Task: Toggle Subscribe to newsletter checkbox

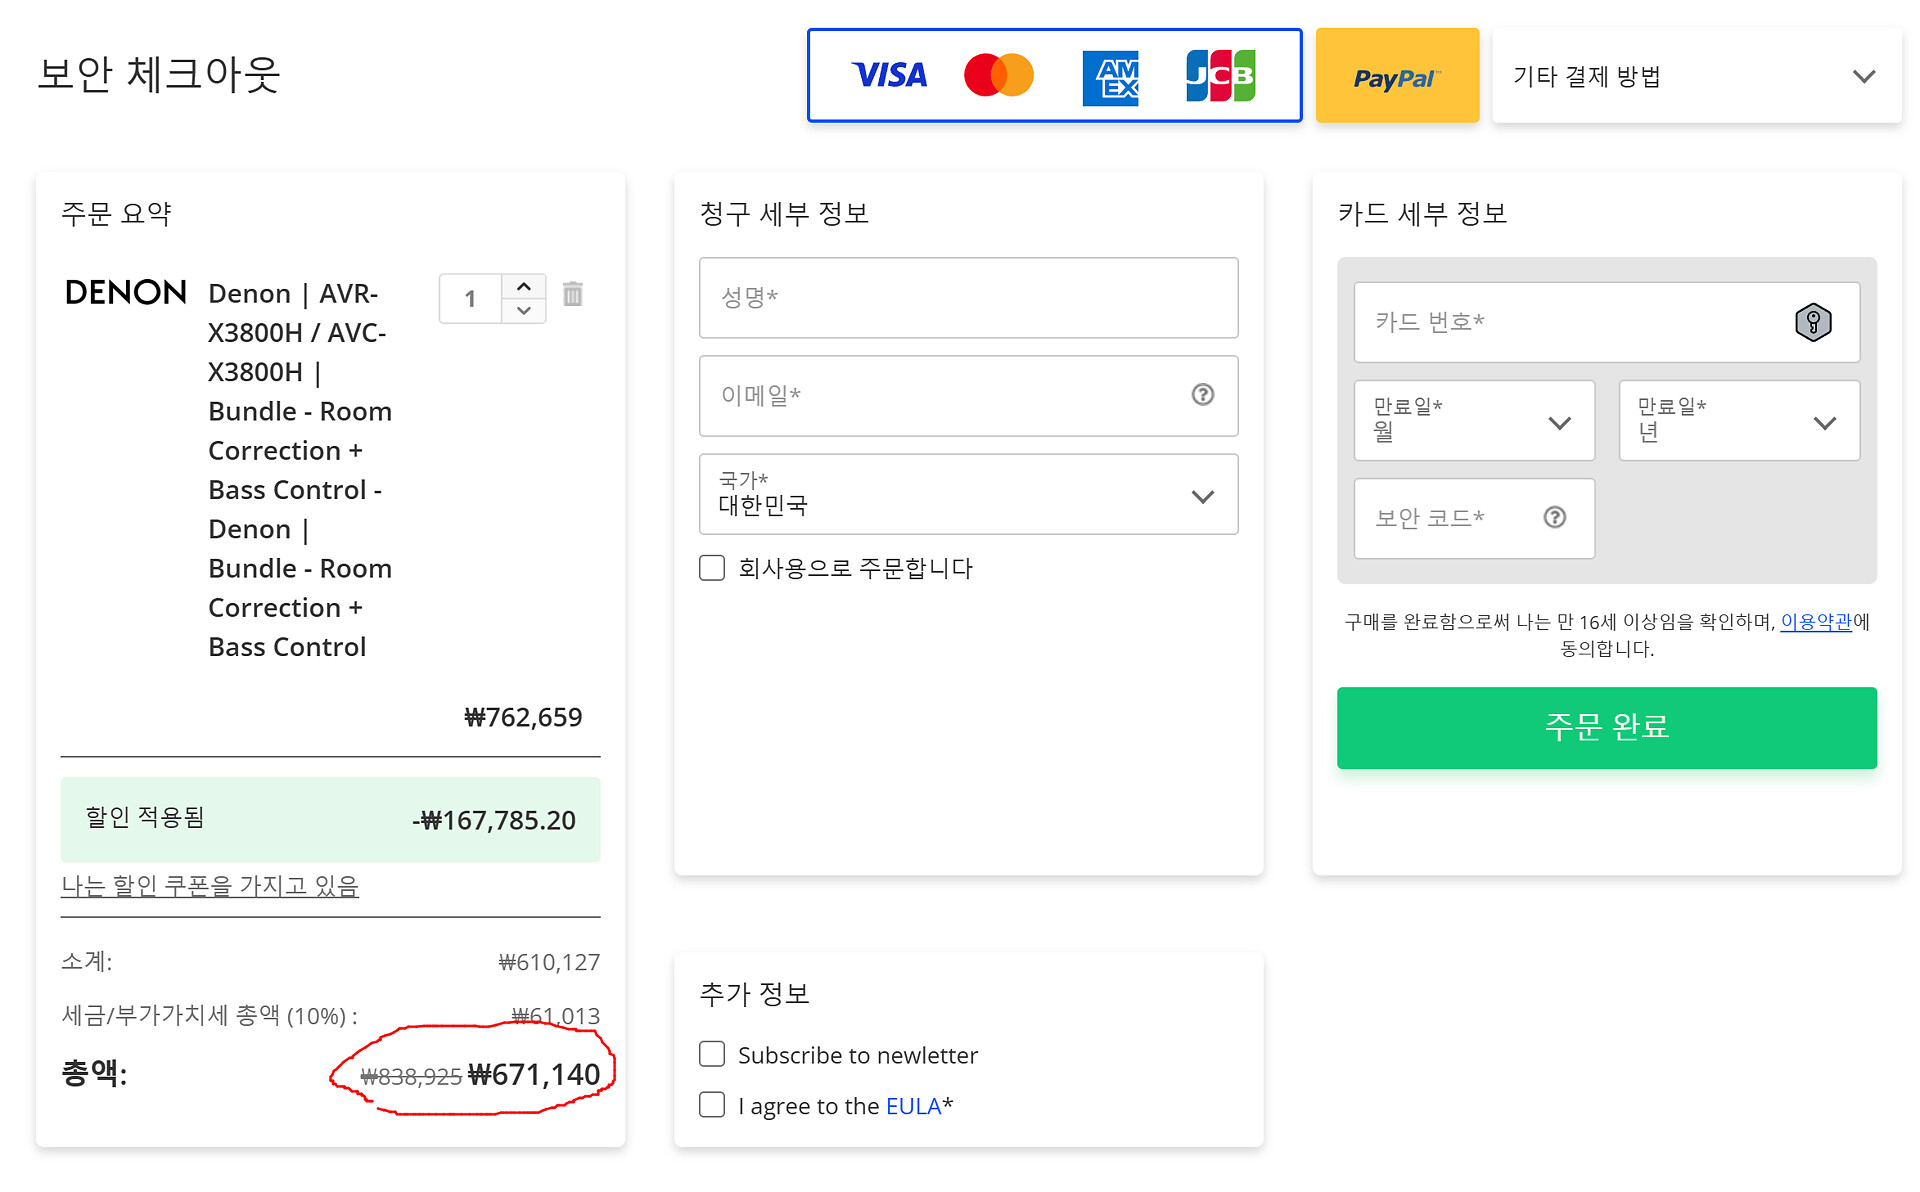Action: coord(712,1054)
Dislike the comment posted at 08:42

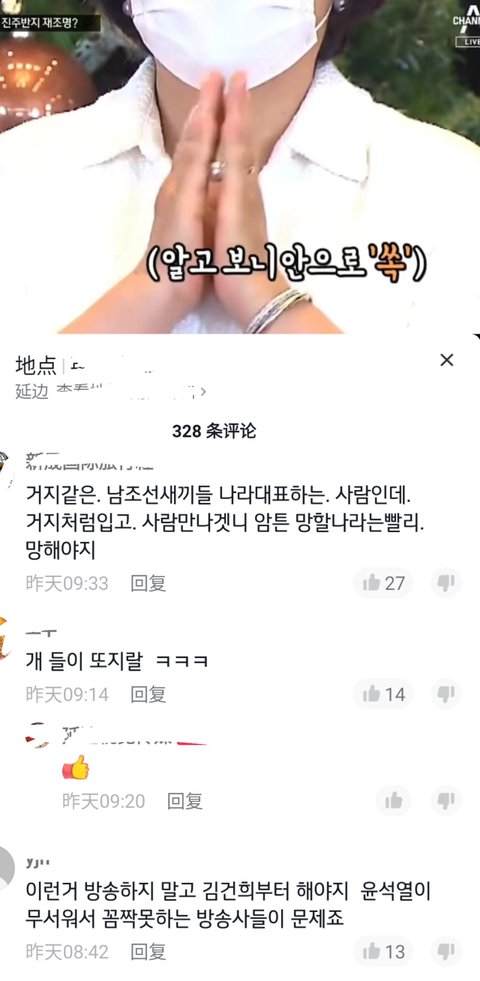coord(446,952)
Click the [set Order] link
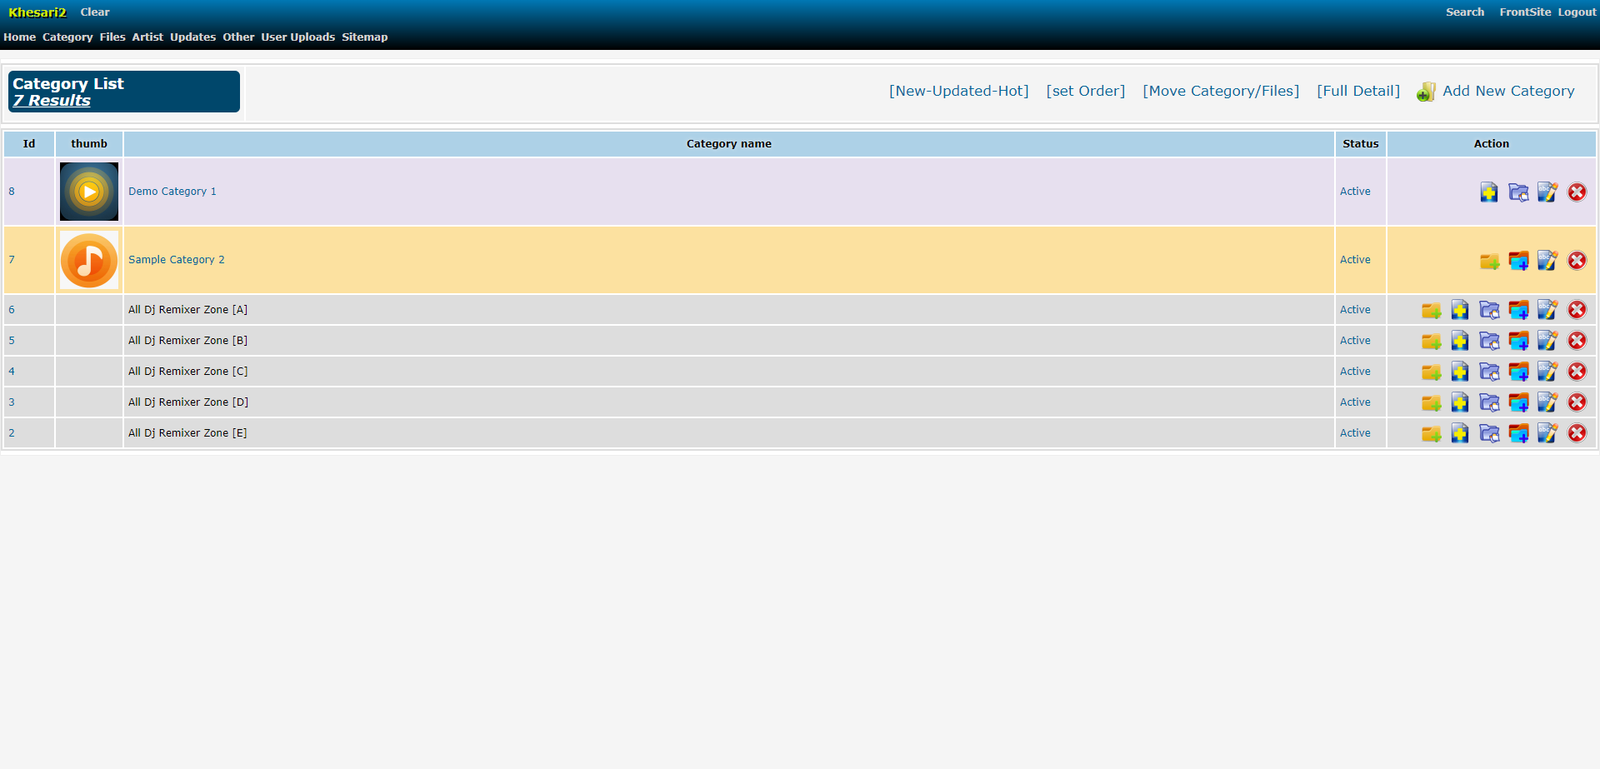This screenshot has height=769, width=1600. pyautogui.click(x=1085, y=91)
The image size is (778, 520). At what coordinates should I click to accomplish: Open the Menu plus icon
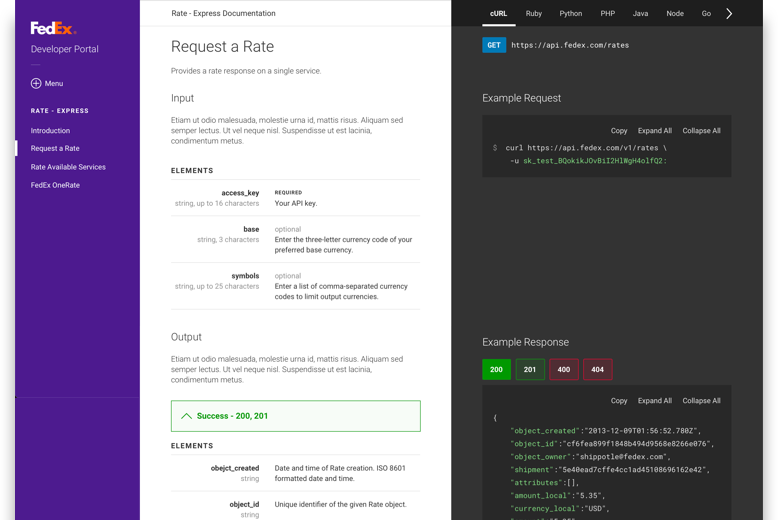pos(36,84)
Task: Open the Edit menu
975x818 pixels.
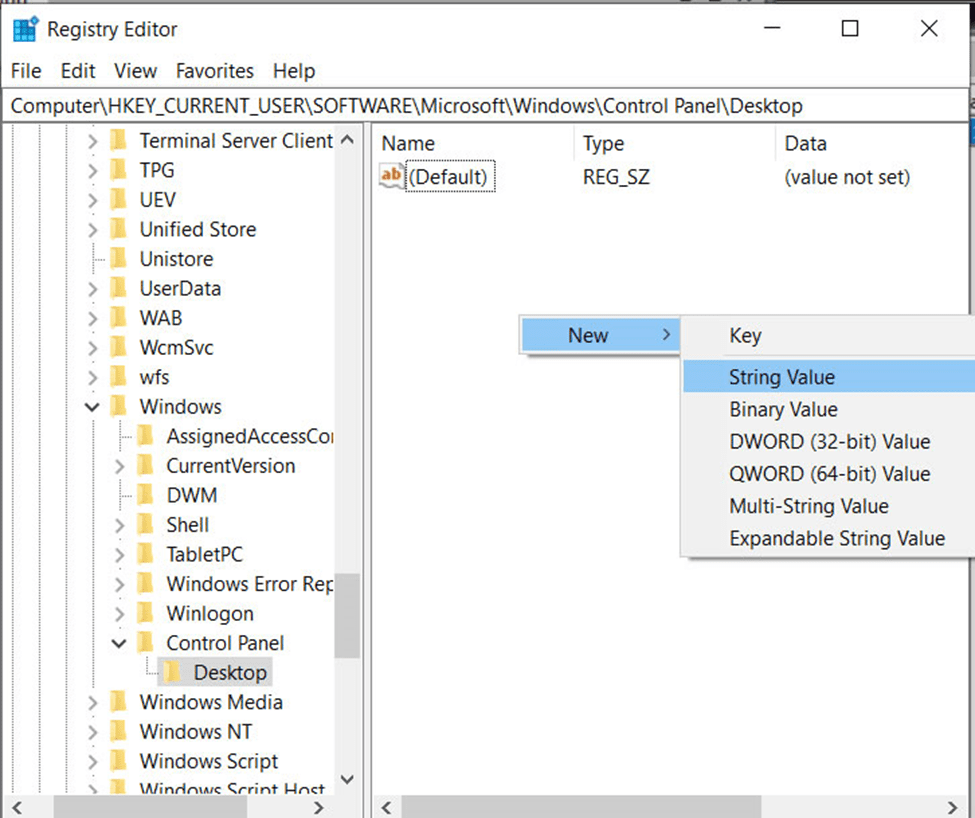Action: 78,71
====================
**Set exercise**: Return each line of the items above that contains the word "Open", copied in full.

**Task result**:
The image size is (778, 520). At what coordinates should I click to accomplish: Open the Menu plus icon
Task: Open the Edit menu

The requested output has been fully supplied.